_Task_: Return, exactly, the line that contains "The image size is (497, 267)." together with all lines after it to the end of the entries, and no further lines.

======== Listed records

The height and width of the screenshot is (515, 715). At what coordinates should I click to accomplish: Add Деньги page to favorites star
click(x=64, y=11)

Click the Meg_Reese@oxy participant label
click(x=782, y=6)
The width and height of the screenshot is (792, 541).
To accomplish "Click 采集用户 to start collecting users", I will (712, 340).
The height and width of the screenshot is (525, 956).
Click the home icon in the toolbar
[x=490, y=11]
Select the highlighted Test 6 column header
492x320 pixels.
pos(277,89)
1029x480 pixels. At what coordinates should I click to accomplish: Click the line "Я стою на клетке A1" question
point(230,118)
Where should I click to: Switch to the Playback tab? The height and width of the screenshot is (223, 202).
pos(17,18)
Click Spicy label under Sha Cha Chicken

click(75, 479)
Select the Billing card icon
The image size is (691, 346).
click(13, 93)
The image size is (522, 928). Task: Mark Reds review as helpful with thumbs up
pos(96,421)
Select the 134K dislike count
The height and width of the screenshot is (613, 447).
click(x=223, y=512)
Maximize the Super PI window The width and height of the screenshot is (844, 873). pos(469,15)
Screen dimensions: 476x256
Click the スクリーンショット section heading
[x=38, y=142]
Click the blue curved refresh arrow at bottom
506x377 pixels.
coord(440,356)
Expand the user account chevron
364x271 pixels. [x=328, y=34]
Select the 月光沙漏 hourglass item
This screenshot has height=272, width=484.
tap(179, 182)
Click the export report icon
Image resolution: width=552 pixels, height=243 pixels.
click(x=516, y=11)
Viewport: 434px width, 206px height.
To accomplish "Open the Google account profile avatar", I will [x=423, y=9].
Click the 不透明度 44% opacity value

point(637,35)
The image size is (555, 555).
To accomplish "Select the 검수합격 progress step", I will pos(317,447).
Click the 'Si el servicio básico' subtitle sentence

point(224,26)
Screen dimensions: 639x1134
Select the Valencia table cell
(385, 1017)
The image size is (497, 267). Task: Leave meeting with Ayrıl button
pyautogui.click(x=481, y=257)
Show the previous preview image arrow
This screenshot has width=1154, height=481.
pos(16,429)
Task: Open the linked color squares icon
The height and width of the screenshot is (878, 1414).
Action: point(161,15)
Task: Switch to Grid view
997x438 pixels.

================

_Response area_:
The image size is (497, 267). Task: Leave meeting with Ayrıl button
pyautogui.click(x=481, y=257)
Show the previous preview image arrow
This screenshot has width=1154, height=481.
pos(16,429)
Task: Open the linked color squares icon
The height and width of the screenshot is (878, 1414).
Action: point(161,15)
Task: Switch to Grid view
997x438 pixels.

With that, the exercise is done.